My friends house has living room about the same size as my bathroom with barely room for her sofa whereas mine has a 3 pc suit, the girls toys and still room to play.

Flat doesn't mean small!

orangeteal · 31/10/2019 12:02

Sounds really nice, and is probably bigger than my new build 3 bed semi!

Bear2014 · 31/10/2019 12:04

Sounds amazing! I live in Zone 2 of London, most of our friends with kids would kill for your home. We have a house but it's little, most houses only have a tiny garden, and most flats have no private garden. Who cares what people think?!

MinTheMinx · 31/10/2019 12:09

Why would anyone feel sorry for children in flats? Homeless children, yes. Seriously some people need to get a grip.

MonChatEstMagnifique · 31/10/2019 12:10

Your friends and colleagues are weird for making these comments. I can't imagine commenting on where someone I know lives, in a negative way. It would be more understandable if you didn't have access to a garden, as many people see this as a 'must have', especially with children. That would still be none of their business though.

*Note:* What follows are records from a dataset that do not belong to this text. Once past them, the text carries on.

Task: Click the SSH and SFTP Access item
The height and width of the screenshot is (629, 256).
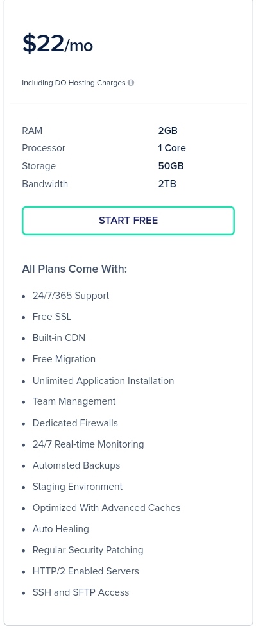Action: coord(81,592)
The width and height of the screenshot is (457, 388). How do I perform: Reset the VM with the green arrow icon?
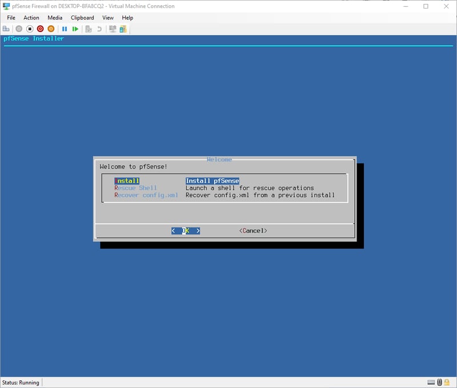(75, 29)
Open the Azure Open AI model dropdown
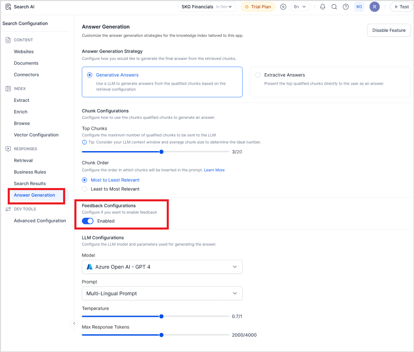 pos(162,267)
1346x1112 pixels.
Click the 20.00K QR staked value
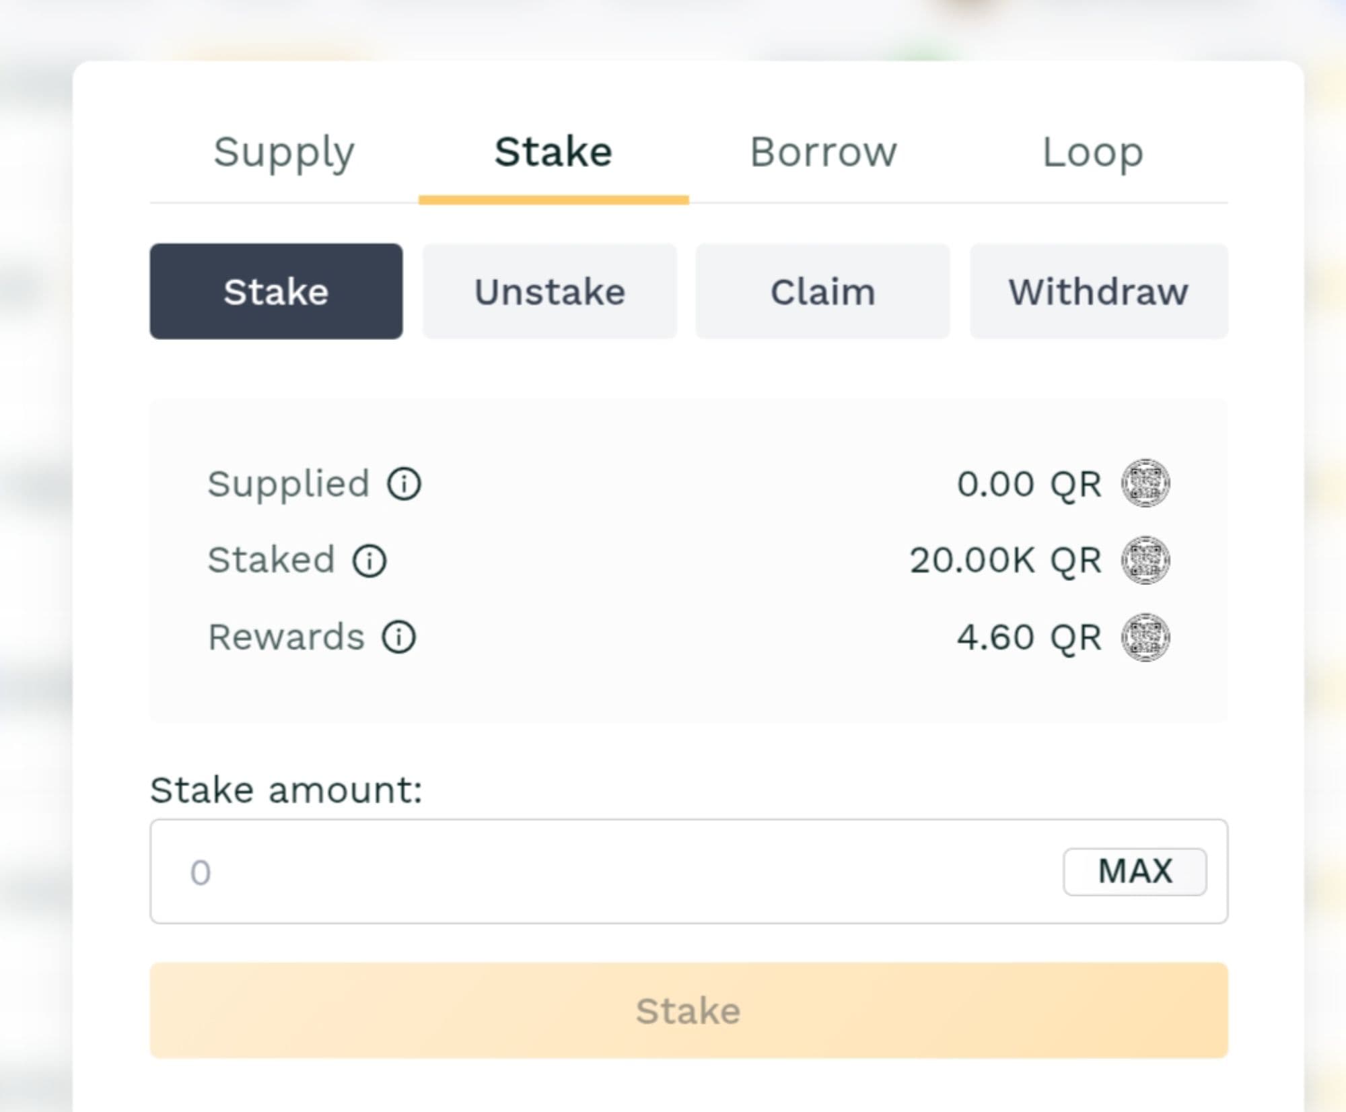coord(1005,560)
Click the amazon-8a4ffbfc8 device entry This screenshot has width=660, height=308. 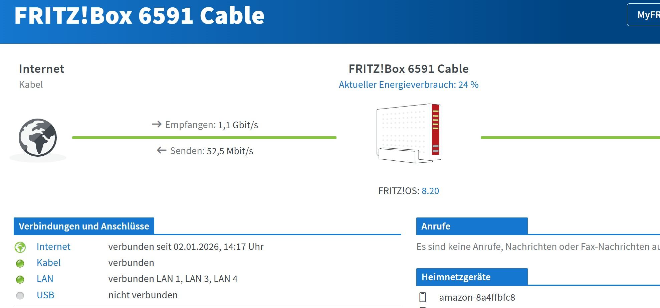pos(477,297)
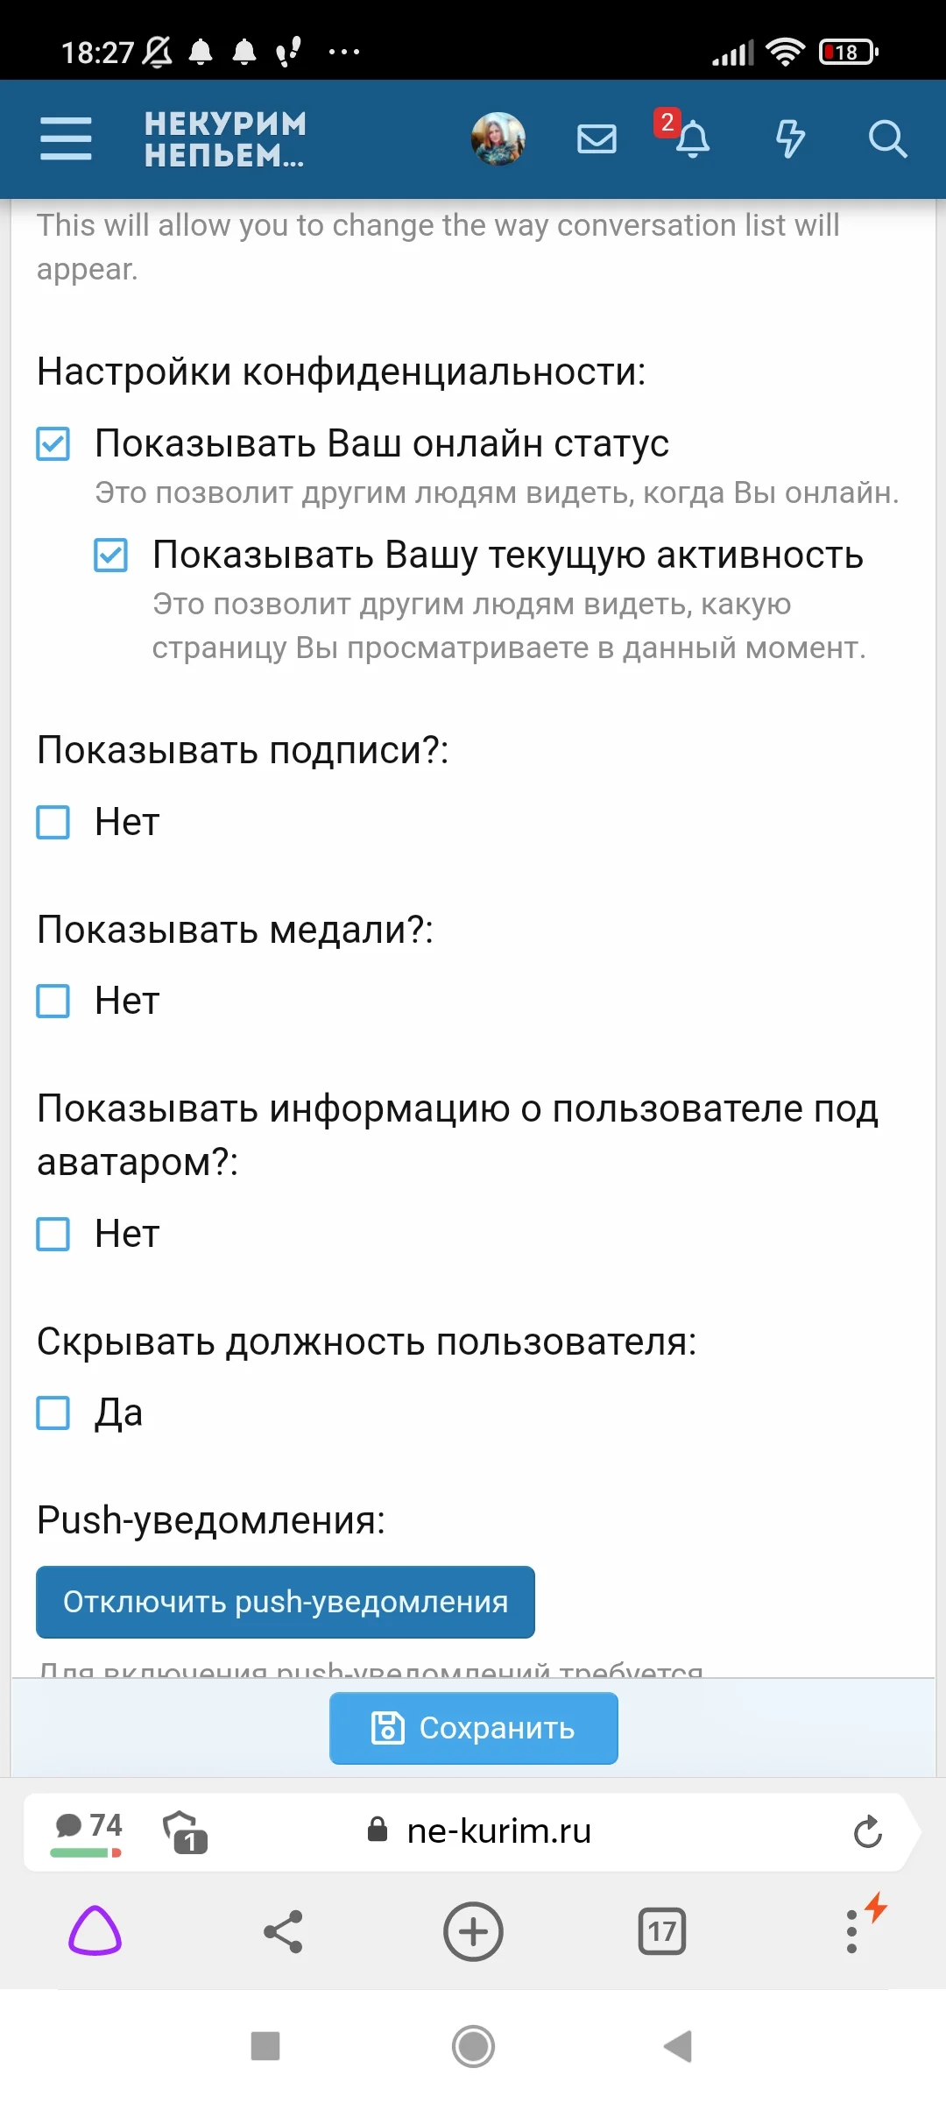Open the private messages envelope icon
This screenshot has height=2103, width=946.
(597, 138)
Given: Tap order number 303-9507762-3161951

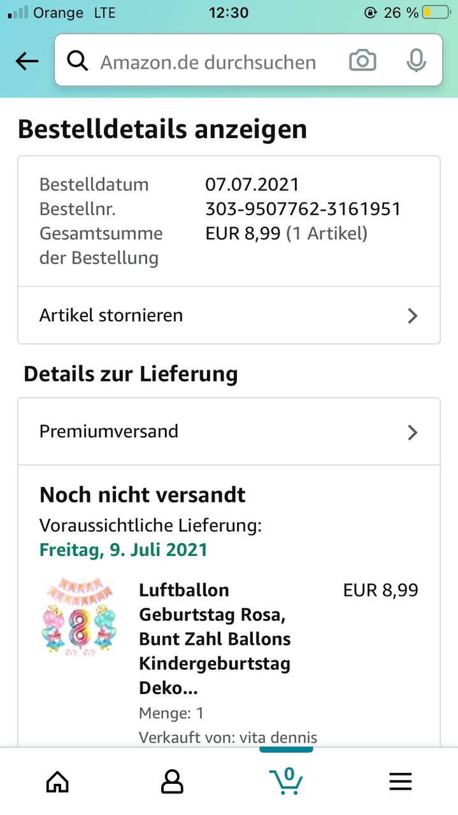Looking at the screenshot, I should point(303,209).
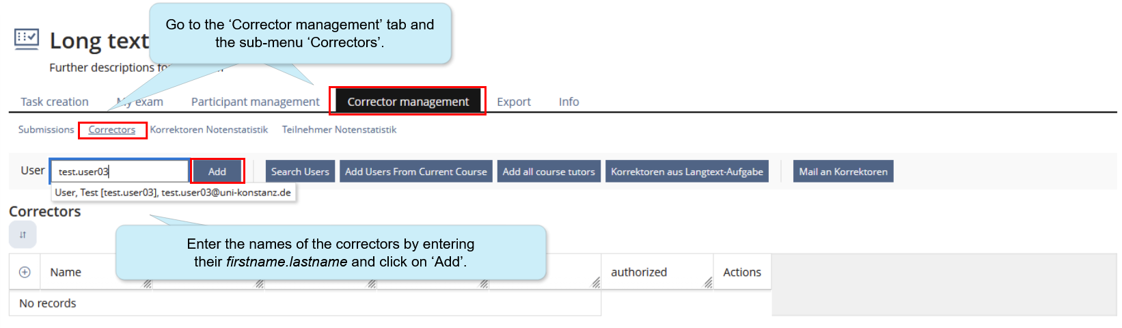Click the sort icon above the correctors table
Image resolution: width=1122 pixels, height=328 pixels.
point(23,235)
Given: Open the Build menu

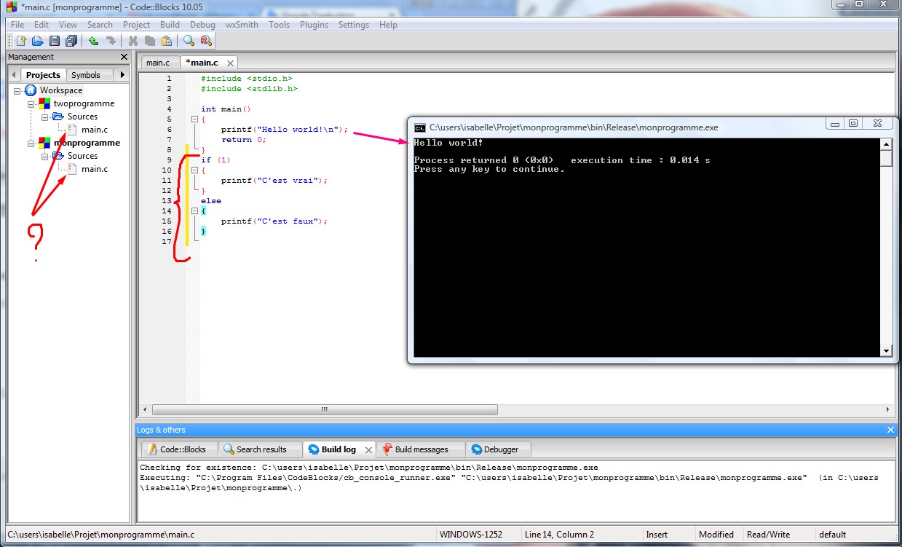Looking at the screenshot, I should pos(170,24).
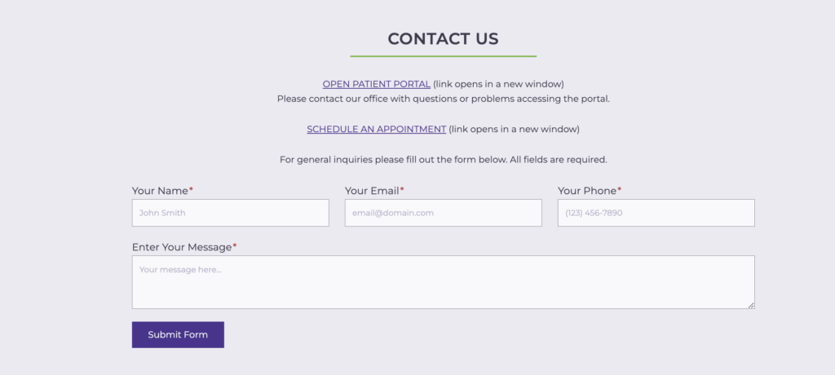The image size is (835, 375).
Task: Click the Contact Us heading
Action: [x=443, y=38]
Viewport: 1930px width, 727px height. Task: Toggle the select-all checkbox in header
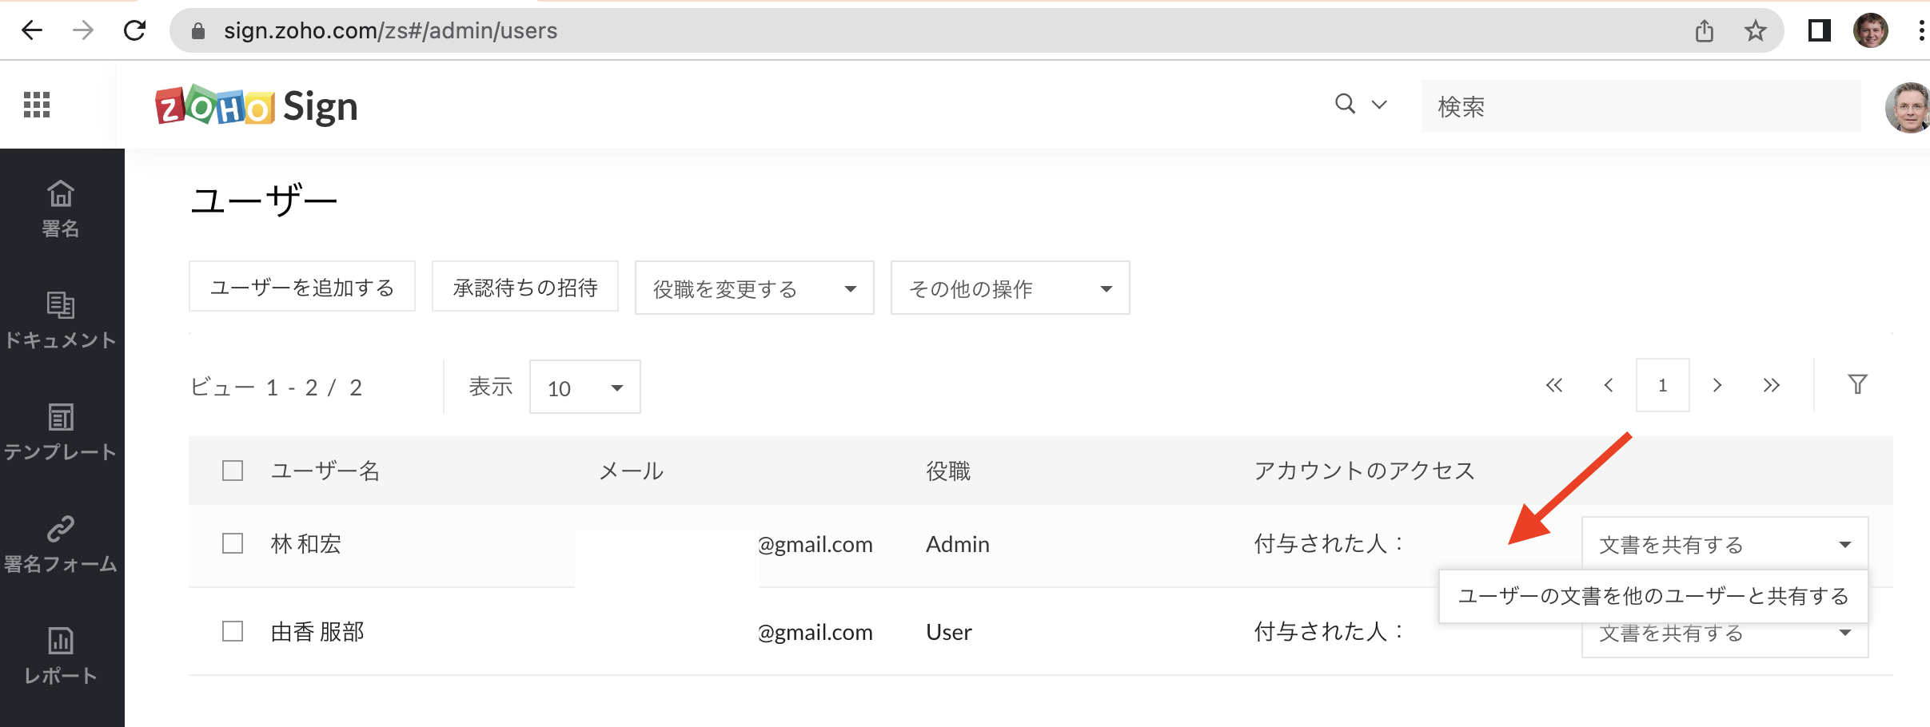pos(233,471)
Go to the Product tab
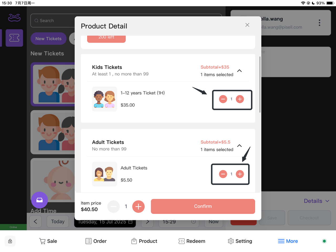Screen dimensions: 336x252 (x=144, y=241)
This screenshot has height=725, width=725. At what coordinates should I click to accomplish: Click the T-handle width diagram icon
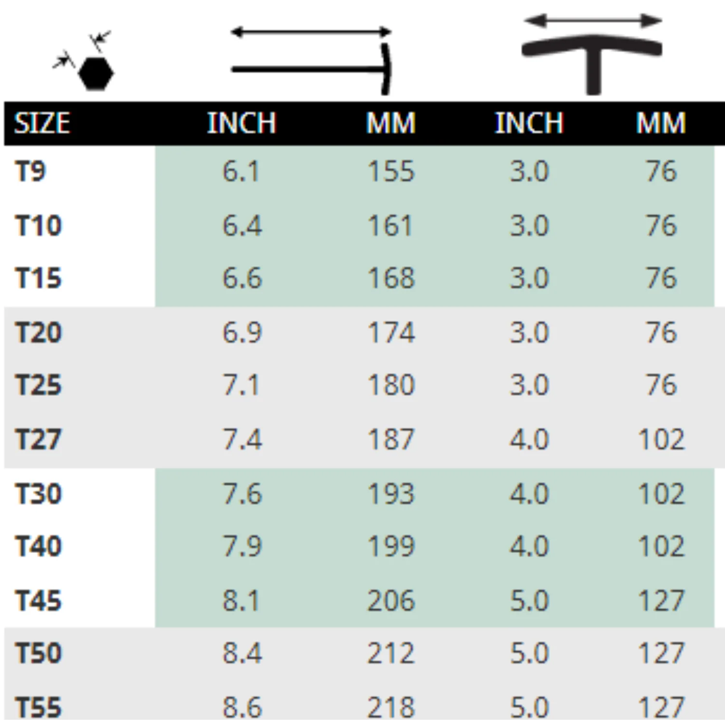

Your home sounds lovely, if you're happy there, that's all that matters

Kate9210 · 31/10/2019 12:10

No no it really isn't a bragging thread!
No, I feel really lucky to live where we live! To me it's gorgeous. And that is precisely why I don't understand why some people are being down on it because it's not a house. And it's precisely that that's pi**ing me off, the fact our home is beautiful yet still we're being looked down on somehow for being in a flat.
No we're not loaded!
We bought it a long time ago before property prices went through the roof.

OP posts:
UnfamousPoster · 31/10/2019 12:11

When I met my DP I mentioned that I used to have a flat and he was a bit snobby about it, compared to the fact that he had a house. I "happened" to find the estate agents details from when I sold it that showed a) it was twice the price of his house; and b) that it was also twice the size of his house. He's (wisely) not mentioned it since, so has hopefully realised he was being a snob unnecessarily.

Your flat sounds amazing OP. If you bought a terraced house as close to the sea as you are, for example, chances are you'd spend more money, have a house with less space and just the same amount of adjoining neighbours as you do now.

If these friends haven't seen your flat I could possibly understand the comment given people's preconceptions about the size of flats but if it's people that have actually visited your home, then they're either nuts or jealous that you've got a bigger/better home than they do.

mynameiscalypso · 31/10/2019 12:15

I can't imagine not living in a flat - especially now I have a baby. Why would I want to spend my life going up and down stairs? Our block has a porter too so there's always someone to take in deliveries and we have a very comprehensive CCTV and security system. We have a balcony and then there's a large communal garden (plus other kids for DS to play with when he's older). I really don't get why I'd ever want to move to a house!

LonginesPrime · 31/10/2019 12:15

Get better friends.

Although, I'm sorry OP - I get why you described your flat but I had to laugh at We have a 12 light chandelier hanging from the high ceiling...because kids love chandeliers! Grin

Kate9210 · 31/10/2019 12:17

To add context, we do live in a very affluent area. The mums at playgroup arrive in range rovers. There are no other flats around us, they're all houses costing close to a million. And as for my friends, they comment that yes it's a nice flat, but it's still a flat, and tell me we need a house.
Not all my friends, as I said, some aren't even mentioning it, but some are, enough to be rattling me and making me feel we're doing something wrong!Sad

OP posts:
MonChatEstMagnifique · 31/10/2019 12:23

And that is precisely why I don't understand why some people are being down on it because it's not a house. And it's precisely that that's piing me off, the fact our home is beautiful yet still we're being looked down on somehow for being in a flat.

They're snobs. Simple as that. True friends wouldn't care even if your home wasn't 'beautiful'. I think you should re think who you're mixing with.